Third, the CareMore experience highlights an invaluable lesson. Targeted system changes are all that are needed. Former CareMore CEO Alan Hoops told The Atlantic magazine: "We talk as if we need to overhaul the entire health-care system. But that's not quite correct. "The biggest problem - and opportunity - lies with the part of the system that serves our high-risk populations. That's the part of the system that's unsustainable."

To avoid a bottomless pit of health-care spending to the detriment of other essential public services, Singapore needs to change the way health care is provided to the elderly and those with chronic conditions.

Stop paying restructured hospitals and their doctors based on the number of patients, the number of surgical operations and tests. Throw out the current Medisave and MediShield claim amounts, which are based on the number of days in hospital or surgery performed.

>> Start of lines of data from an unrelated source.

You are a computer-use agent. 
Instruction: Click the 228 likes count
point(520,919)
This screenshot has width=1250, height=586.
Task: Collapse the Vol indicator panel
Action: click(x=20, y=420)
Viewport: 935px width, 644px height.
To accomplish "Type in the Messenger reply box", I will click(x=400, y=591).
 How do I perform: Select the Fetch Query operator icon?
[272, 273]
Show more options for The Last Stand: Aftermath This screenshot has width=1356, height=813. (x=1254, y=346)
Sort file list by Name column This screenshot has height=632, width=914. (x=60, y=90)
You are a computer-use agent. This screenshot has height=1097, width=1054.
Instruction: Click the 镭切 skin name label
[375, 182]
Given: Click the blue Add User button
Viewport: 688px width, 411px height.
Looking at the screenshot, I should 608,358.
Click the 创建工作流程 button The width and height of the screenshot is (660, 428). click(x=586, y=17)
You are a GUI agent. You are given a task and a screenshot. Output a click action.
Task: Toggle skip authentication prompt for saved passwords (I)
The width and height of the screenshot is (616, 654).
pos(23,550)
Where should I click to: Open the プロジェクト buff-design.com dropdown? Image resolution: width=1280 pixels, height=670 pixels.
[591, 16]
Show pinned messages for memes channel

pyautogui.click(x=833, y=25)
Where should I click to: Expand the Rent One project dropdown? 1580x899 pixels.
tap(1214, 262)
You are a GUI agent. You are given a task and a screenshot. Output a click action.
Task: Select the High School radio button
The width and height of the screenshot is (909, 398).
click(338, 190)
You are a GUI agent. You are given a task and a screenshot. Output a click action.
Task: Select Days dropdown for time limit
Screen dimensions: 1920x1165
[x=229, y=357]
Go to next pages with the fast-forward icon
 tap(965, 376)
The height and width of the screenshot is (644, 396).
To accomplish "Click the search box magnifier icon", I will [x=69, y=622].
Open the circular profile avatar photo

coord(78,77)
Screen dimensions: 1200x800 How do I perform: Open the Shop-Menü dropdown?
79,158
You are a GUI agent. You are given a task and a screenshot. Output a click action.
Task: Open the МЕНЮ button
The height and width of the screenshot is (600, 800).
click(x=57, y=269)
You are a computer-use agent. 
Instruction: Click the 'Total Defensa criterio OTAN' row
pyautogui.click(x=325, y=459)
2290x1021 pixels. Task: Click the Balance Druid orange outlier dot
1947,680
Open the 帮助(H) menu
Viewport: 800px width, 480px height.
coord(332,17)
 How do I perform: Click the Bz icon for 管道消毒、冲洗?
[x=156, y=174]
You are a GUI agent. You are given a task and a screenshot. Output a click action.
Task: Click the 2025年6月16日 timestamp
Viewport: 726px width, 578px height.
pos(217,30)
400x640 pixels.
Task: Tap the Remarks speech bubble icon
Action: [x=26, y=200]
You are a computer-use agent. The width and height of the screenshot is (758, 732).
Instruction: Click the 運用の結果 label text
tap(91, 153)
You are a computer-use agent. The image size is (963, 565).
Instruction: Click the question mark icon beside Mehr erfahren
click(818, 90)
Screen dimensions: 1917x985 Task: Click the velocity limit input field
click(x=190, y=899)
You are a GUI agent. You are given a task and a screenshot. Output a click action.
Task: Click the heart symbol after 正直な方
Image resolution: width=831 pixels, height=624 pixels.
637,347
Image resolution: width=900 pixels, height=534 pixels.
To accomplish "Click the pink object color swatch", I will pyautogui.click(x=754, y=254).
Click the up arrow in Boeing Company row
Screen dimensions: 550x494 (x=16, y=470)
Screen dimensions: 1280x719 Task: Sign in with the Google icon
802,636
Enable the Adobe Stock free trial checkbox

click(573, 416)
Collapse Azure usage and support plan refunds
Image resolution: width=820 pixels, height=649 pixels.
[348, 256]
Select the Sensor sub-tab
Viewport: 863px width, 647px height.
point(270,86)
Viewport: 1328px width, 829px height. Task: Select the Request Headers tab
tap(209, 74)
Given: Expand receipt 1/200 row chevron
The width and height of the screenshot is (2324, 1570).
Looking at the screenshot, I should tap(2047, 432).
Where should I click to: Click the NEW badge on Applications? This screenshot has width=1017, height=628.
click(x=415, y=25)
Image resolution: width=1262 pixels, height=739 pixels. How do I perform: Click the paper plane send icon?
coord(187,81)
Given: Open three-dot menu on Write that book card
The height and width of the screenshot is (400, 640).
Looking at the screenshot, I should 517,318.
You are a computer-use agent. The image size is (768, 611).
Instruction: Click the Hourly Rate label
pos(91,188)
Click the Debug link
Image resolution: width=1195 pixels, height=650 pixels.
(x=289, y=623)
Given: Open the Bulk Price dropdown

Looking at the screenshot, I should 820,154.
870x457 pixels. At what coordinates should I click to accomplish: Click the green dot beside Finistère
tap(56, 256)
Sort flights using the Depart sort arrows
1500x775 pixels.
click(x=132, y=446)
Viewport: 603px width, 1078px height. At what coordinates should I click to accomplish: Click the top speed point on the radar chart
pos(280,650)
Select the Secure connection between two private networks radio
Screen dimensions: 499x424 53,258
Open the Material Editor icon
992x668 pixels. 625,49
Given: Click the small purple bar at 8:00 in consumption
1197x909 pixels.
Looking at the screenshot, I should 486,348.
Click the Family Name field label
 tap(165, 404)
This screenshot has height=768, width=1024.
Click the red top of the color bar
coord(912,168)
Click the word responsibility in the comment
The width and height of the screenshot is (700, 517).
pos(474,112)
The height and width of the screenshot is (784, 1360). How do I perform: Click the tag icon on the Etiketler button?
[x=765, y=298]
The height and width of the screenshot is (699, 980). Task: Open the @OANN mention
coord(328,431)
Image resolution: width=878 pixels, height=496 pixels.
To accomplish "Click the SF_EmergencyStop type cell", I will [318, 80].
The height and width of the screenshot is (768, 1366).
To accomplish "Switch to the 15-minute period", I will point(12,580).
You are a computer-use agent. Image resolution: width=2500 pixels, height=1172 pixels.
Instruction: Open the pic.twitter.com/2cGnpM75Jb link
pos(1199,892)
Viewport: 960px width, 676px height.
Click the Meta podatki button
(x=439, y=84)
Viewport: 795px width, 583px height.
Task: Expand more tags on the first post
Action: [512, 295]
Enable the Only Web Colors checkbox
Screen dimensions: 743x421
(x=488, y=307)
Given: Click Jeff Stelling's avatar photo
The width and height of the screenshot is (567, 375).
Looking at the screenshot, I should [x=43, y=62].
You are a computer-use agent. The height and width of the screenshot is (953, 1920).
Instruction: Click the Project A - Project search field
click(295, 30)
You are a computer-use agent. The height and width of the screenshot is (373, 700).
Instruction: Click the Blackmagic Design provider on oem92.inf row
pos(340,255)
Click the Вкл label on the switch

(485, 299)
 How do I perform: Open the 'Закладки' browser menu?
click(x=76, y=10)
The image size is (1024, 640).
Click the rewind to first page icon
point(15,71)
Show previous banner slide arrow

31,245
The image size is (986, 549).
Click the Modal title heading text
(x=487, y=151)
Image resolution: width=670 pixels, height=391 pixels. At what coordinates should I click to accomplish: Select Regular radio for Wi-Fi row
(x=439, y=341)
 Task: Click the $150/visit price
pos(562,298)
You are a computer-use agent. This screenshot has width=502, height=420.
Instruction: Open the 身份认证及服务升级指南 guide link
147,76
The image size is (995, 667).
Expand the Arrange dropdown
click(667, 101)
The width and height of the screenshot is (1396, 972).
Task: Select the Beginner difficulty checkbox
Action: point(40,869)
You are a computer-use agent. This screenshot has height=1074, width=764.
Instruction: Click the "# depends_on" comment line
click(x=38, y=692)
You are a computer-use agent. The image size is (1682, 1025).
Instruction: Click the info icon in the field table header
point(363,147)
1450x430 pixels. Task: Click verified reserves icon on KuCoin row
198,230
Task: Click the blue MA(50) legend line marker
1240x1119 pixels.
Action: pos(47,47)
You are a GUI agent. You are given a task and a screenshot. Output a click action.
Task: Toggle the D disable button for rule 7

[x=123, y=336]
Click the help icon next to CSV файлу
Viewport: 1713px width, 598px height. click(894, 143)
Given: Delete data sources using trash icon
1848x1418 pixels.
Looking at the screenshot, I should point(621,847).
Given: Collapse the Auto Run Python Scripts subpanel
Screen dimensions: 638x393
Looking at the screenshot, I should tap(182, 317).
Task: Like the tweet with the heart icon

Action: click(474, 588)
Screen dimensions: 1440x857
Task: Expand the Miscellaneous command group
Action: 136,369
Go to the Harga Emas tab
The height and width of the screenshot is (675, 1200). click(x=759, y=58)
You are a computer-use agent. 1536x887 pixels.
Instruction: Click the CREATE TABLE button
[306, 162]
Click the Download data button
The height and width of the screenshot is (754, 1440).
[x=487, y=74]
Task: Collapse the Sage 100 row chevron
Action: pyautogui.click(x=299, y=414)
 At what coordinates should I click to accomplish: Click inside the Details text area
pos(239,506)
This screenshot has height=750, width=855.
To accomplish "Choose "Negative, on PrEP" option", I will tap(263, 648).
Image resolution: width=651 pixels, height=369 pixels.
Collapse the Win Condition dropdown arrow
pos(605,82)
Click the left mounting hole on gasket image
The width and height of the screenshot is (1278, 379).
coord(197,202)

Instead, assign restructured hospitals populations of patients with chronic conditions in their respective locations. Then pay them an annual amount from subsidies, Medisave and MediShield based on patients' clinical complexity. Actuarial analyses have been done in many other countries to determine how much health systems should be paid for what types of patients. Singapore can do likewise.

Singapore can reform Medisave, MediShield and government subsidies to promote better health care. New payment schemes could cover tele-health, care by non-physicians and even services like transport.

Whatever works!

The worst thing the government could do is to be overly prescriptive and issue "edicts" as to what can and cannot be paid for. And please don't subject hospitals to painful bureaucratic rules such as "This is 'social' and falls under a different ministry; we can't pay for this".

Then, challenge the doctors and health-care leaders to keep these patients healthy, happy and hospital-free. The dollars saved equate to lower patient bills and more money to improve public service - and bigger bonuses for health-care staff.

Singapore has waited too long to take decisive action. Let's not dither any further. Our children deserve a future better than one blighted by worrying about how to pay for the medical needs of their parents.

The writer, a doctor, is partner and head of the health and life sciences practice at Oliver Wyman, a global consulting firm.